* Document passage *
····················

Our results demonstrate that elevational gradients in β-diversity reflect variation in the strength of local community assembly mechanisms across spatial scales. Specifically, we found that the influence of local assembly mechanisms become stronger and co-vary more tightly with elevation at larger scales. These findings contradict the recent hypothesis that regional variation is species pools alone can account for gradients in β-diversity along broad ecological and biogeographic gradients [11]. Instead, our results suggest that the relative importance of local and regional controls on β-diversity are strongly scale dependent. Together, these results provide some of the strongest insights to date on the relative importance of community assembly mechanisms and regional species pools in shaping species-rich tropical tree communities along elevational gradients.

Elevational gradients in β-diversity reflect variation in the strength of community assembly mechanisms across spatial scales

We found that the strength of local assembly mechanisms changes systematically along tropical elevational gradients. At small scales, the gradient in observed β-diversity became a weak gradient in β-deviations, suggesting that the gradient in β-diversity at this scale is primarily driven by variation in species pools. Even so, the gradient in β-deviations remained significant, indicating that variation in local assembly mechanisms also contribute to elevational patterns of β-diversity at very small spatial scales. Differences in statistical power can help explain variable results between our analyses and other studies of β-deviations along elevational gradients at small scales. For example, whereas Kraft et al. [11] analyzed tropical tree communities using 8 regions along a ∼2,500-m elevational gradient in Costa Rica, our comparable small-scale analyses are based on 440 regions along a ∼4,000-m gradient. Indeed, our chances of finding a significant gradient in β-deviations at small scales using only 8 regions would have been only between 11 and 14% (power analysis results not shown). In addition, Mori et al. [14] found a significant elevational gradient in β-deviations at small-scales across low-diversity temperate forests in Japan (∼60 species), a result that parallels our findings in high-diversity tropical forests (∼2,600 species).

····················

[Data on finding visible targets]
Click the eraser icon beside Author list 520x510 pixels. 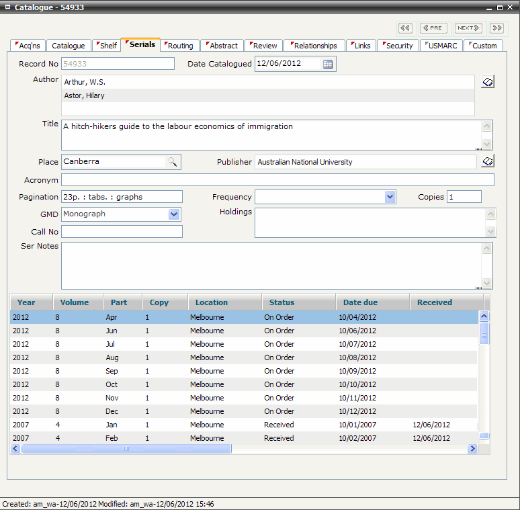(488, 82)
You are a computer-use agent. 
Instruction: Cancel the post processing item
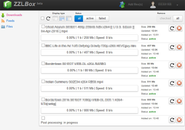coord(179,120)
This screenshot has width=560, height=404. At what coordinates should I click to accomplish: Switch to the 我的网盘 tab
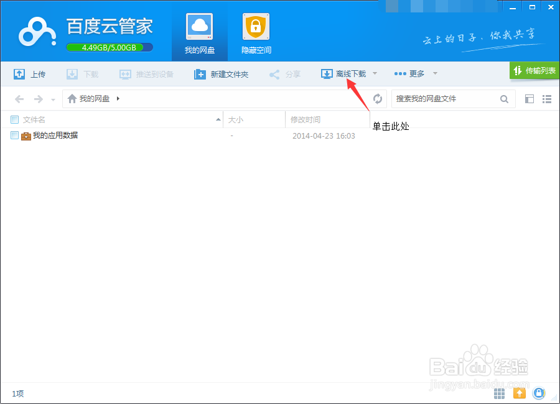click(199, 31)
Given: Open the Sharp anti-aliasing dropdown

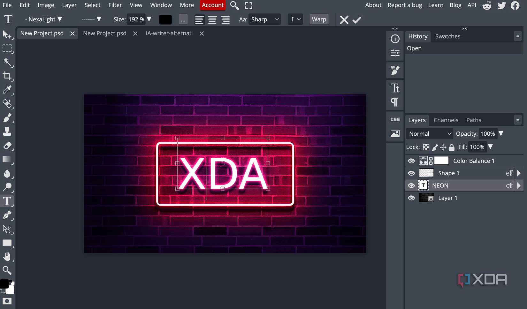Looking at the screenshot, I should [x=265, y=19].
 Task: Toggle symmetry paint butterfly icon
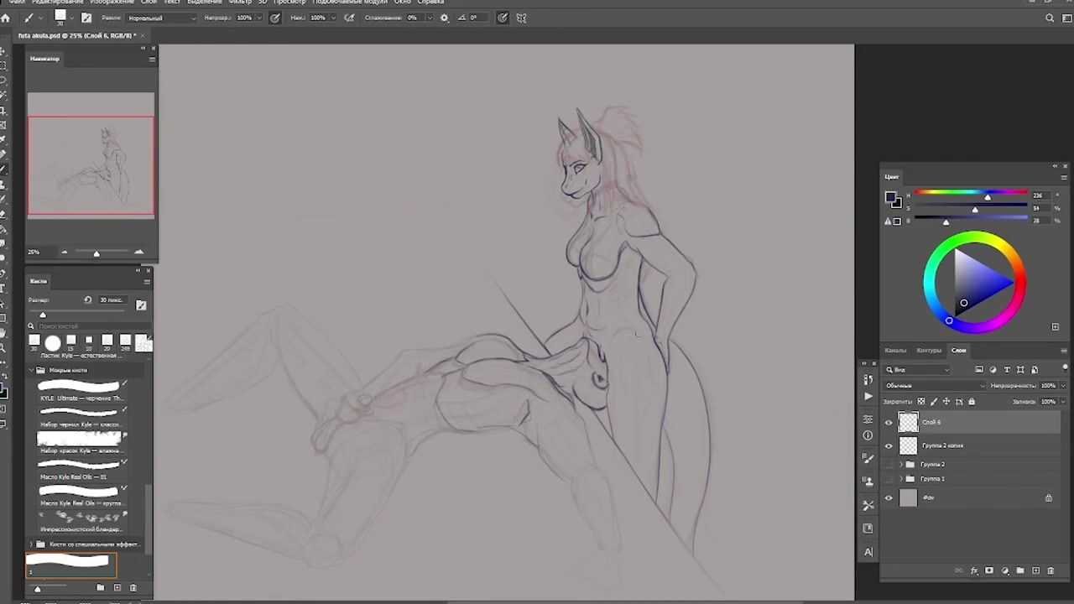click(x=521, y=18)
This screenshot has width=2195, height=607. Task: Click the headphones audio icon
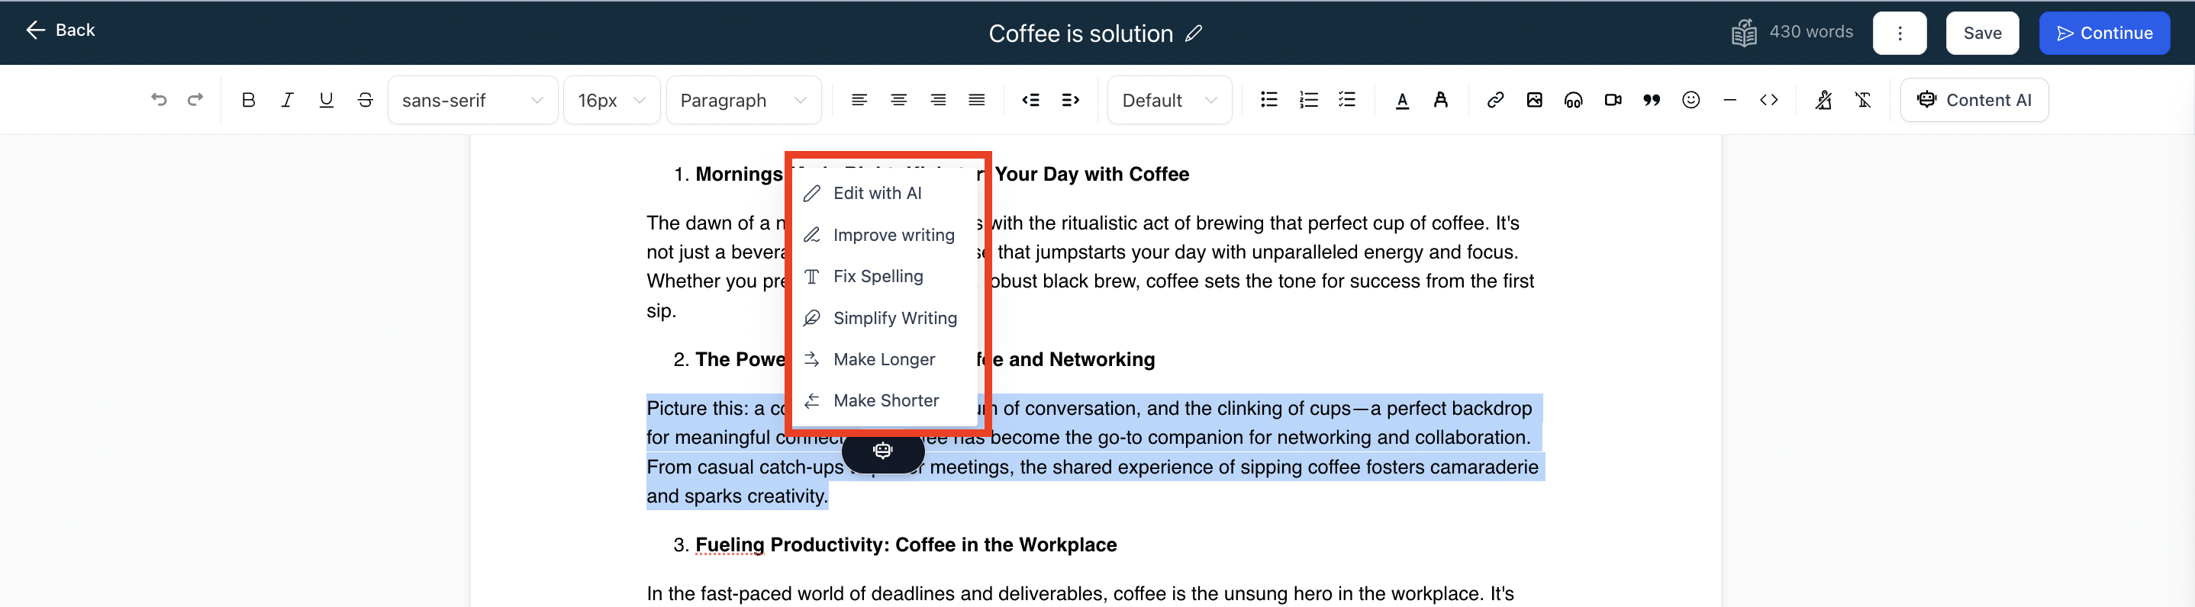click(1573, 100)
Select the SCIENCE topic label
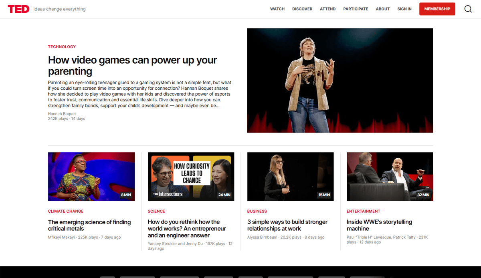Viewport: 481px width, 278px height. tap(156, 211)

····················

* Required tasks *
A. In the β-diversity passage, replace "contradict" with "challenge" and write out the stretch from "Our results demonstrate" through "along elevational gradients.".
B. Retype the listing from the line containing "This screenshot has width=2195, height=607." through the end of the listing, leaving out the pictures.

* Solutions to the tasks *
A.
Our results demonstrate that elevational gradients in β-diversity reflect variation in the strength of local community assembly mechanisms across spatial scales. Specifically, we found that the influence of local assembly mechanisms become stronger and co-vary more tightly with elevation at larger scales. These findings challenge the recent hypothesis that regional variation is species pools alone can account for gradients in β-diversity along broad ecological and biogeographic gradients [11]. Instead, our results suggest that the relative importance of local and regional controls on β-diversity are strongly scale dependent. Together, these results provide some of the strongest insights to date on the relative importance of community assembly mechanisms and regional species pools in shaping species-rich tropical tree communities along elevational gradients.

B.
This screenshot has width=2195, height=607. Task: Click the headphones audio icon
click(1573, 100)
Select the SCIENCE topic label
Viewport: 481px width, 278px height. tap(156, 211)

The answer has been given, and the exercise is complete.